YOUR OBJECTIVE –
Print exactly the lines below between the line holding "View analytics for the #OP post" and the line holding "Given: Open the Galxe display name profile", inclusive, and nothing more.

BEGIN RECORDS SUPPLIED

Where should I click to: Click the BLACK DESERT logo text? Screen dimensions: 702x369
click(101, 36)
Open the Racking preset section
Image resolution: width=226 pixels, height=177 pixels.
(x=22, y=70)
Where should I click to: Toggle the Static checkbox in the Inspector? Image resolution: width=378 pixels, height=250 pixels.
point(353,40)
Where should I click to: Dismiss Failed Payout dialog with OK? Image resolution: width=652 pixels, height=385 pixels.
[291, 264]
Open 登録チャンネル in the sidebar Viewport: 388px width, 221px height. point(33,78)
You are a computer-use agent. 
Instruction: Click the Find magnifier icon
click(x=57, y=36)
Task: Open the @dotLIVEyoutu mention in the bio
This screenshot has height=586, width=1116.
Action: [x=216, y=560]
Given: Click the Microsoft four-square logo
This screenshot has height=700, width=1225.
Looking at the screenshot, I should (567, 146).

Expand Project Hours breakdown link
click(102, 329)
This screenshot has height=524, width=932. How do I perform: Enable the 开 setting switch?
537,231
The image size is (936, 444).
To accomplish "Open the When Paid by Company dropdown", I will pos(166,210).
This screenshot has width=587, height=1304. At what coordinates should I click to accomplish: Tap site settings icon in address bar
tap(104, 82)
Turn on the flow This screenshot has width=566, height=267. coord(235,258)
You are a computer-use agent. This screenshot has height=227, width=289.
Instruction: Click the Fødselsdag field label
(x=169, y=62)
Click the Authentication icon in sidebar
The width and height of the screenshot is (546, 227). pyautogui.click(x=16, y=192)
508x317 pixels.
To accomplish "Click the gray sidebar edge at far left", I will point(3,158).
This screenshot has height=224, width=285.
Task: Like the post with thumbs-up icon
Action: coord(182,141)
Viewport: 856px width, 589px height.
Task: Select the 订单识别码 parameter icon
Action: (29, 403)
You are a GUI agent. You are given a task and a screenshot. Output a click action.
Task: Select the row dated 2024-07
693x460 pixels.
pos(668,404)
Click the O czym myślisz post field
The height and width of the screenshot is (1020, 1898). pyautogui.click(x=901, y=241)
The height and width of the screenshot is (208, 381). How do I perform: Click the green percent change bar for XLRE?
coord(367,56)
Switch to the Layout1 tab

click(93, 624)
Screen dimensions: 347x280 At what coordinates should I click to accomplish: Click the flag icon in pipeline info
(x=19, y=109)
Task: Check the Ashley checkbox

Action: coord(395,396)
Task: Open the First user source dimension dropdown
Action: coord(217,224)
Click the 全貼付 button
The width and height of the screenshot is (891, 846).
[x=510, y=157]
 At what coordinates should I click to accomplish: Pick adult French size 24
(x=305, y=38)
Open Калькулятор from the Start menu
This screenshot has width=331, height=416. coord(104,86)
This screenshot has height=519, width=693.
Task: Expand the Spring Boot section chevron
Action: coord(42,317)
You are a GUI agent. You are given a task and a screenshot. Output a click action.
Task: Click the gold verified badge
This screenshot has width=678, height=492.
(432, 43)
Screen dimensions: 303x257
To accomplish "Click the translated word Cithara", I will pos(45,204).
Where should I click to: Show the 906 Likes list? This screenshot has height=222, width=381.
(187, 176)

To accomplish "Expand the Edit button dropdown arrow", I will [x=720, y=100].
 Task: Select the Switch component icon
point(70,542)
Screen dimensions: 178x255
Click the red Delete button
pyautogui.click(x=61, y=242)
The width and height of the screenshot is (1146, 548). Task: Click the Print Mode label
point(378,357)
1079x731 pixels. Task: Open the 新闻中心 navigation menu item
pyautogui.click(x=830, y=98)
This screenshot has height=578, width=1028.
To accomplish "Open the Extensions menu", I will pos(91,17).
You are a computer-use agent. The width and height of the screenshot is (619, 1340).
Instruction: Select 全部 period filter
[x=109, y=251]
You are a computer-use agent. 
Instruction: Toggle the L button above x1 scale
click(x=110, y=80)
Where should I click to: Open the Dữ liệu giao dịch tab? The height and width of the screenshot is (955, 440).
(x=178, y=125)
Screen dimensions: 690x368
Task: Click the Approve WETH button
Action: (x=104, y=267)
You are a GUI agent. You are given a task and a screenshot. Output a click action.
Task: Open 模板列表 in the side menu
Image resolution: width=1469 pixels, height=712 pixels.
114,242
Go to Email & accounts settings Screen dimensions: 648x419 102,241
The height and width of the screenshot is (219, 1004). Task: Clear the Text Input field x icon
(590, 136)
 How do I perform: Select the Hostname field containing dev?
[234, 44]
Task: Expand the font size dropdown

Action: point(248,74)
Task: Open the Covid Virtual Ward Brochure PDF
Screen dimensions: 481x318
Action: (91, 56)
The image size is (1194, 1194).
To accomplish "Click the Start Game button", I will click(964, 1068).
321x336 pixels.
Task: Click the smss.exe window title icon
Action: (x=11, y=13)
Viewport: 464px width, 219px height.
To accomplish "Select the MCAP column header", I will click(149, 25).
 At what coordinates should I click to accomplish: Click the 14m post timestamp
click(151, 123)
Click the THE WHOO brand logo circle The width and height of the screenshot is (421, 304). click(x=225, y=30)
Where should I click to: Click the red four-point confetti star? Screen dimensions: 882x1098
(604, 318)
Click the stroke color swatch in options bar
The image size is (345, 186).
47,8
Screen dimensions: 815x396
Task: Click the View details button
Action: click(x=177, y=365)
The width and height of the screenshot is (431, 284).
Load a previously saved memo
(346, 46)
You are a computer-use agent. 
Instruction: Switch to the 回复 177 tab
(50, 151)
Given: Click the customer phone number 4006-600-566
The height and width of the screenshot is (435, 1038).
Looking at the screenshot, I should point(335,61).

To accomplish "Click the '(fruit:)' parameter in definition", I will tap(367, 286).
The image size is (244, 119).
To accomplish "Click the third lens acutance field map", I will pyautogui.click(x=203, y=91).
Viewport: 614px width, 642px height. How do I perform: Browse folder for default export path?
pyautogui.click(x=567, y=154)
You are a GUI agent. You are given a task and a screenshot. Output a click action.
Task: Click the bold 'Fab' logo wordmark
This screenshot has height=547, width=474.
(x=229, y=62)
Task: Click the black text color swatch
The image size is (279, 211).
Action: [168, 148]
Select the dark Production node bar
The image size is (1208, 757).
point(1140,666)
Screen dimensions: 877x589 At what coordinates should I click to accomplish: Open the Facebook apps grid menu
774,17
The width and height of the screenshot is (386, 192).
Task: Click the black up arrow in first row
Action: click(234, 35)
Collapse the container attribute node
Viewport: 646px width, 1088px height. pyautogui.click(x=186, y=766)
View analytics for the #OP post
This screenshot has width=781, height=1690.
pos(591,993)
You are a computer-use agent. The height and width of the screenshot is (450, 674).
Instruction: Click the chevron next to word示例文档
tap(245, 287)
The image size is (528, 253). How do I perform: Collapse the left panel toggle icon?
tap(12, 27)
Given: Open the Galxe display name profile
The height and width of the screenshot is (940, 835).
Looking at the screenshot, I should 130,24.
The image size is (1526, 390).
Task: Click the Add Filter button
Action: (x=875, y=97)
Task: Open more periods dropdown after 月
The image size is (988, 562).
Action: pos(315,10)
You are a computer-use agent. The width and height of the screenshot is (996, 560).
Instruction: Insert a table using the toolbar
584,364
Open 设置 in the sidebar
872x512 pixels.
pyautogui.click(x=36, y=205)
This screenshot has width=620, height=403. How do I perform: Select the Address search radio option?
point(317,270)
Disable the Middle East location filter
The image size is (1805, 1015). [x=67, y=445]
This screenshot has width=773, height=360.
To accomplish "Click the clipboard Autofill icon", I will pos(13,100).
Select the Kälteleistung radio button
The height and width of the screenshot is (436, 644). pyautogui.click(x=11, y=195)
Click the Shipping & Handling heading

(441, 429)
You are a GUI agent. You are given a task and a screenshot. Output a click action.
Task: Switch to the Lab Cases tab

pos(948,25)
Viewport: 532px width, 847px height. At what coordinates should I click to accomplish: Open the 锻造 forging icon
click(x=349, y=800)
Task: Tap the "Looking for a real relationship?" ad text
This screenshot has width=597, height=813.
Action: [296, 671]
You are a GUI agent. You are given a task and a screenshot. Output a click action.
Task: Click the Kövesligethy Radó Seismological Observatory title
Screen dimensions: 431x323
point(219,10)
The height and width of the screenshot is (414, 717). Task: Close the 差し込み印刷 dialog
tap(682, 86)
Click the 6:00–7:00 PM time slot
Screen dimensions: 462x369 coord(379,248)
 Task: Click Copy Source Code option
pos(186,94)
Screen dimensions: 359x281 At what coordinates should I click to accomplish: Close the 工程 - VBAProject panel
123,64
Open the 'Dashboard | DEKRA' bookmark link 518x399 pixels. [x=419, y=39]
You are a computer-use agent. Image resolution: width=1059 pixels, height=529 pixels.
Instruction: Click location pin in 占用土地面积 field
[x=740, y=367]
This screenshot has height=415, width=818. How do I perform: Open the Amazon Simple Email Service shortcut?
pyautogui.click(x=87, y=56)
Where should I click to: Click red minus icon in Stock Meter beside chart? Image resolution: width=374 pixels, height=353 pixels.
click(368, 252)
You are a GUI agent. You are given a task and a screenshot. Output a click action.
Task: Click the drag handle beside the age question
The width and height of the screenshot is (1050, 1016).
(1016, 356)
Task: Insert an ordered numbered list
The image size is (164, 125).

END RECORDS SUPPLIED

ANSWER TO THIS TASK –
View analytics for the #OP post
This screenshot has width=781, height=1690.
pos(591,993)
You are a computer-use agent. The height and width of the screenshot is (450, 674).
Instruction: Click the chevron next to word示例文档
tap(245, 287)
The image size is (528, 253). How do I perform: Collapse the left panel toggle icon?
tap(12, 27)
Given: Open the Galxe display name profile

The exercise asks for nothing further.